__BARRINGTON, R.I.—__In my story from the U.S. Women's Amateur Championship that appears in this week's Golf World, I talk about how the biggest knock on Danielle Kang in years past has been that her image of how good a golfer she is has often been more inflated compared to just how good a golfer she actually was. That's not to say she hasn't been among the more talented players in year's past. It's just that there are times when she'd have you believe her shots don't slice, if you know what I'm saying.

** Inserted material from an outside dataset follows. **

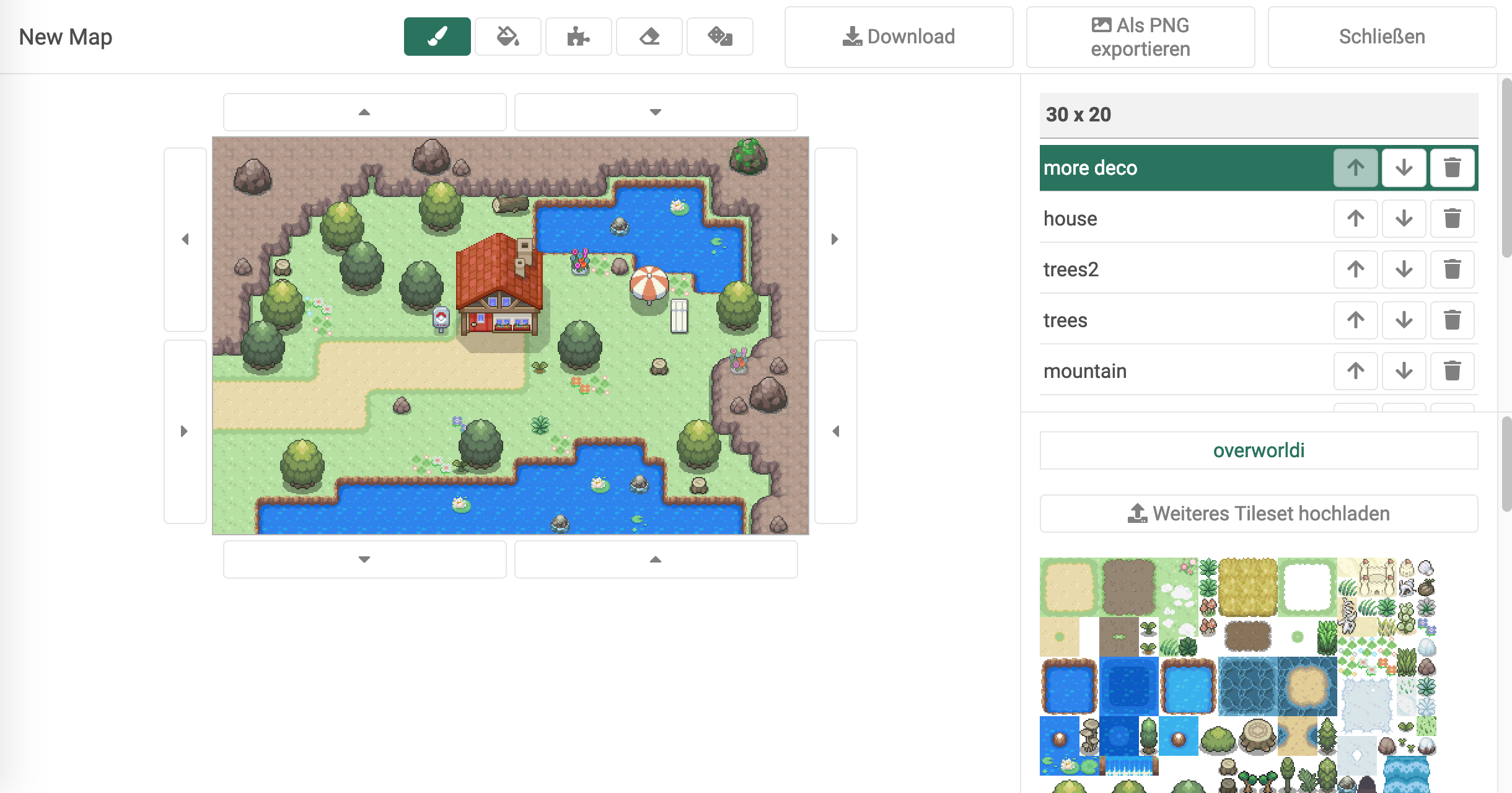The image size is (1512, 793).
Task: Delete the mountain layer
Action: tap(1452, 371)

Yet that performance she put on Sunday at Rhode Island CC in defeating Moriya Jutanugarn, 6 and 5, and claiming her second straight Women's Amateur title actually had me thinking that for the first time Kang might actually be underrating her game. The display Kang showed from tee to green was astounding. It was like you were watching a highlight reel rather than an actual make. As I mentioned on Twitter (@gwcampusinsider) during the final, it felt like a filling in a terribly boring game of Madlibs. ("Kang hits her approach to _ _ ft. Rolls in her _ _ birdie of the day.")
By my counting, for 31 holes I saw Kang hit three "bad" shots. On the 15th hole, her approach shot from the fairway was pushed right into a greenside bunker. On the 23rd hole (the par-3 fifth), her tee shot missed the green left in the rough, short sided. On the 26th hole (the par-5 eighth) her second shot landed short of the green by 20 yards and she flubbed her chip to the green, failing to actually get it on the putting surface.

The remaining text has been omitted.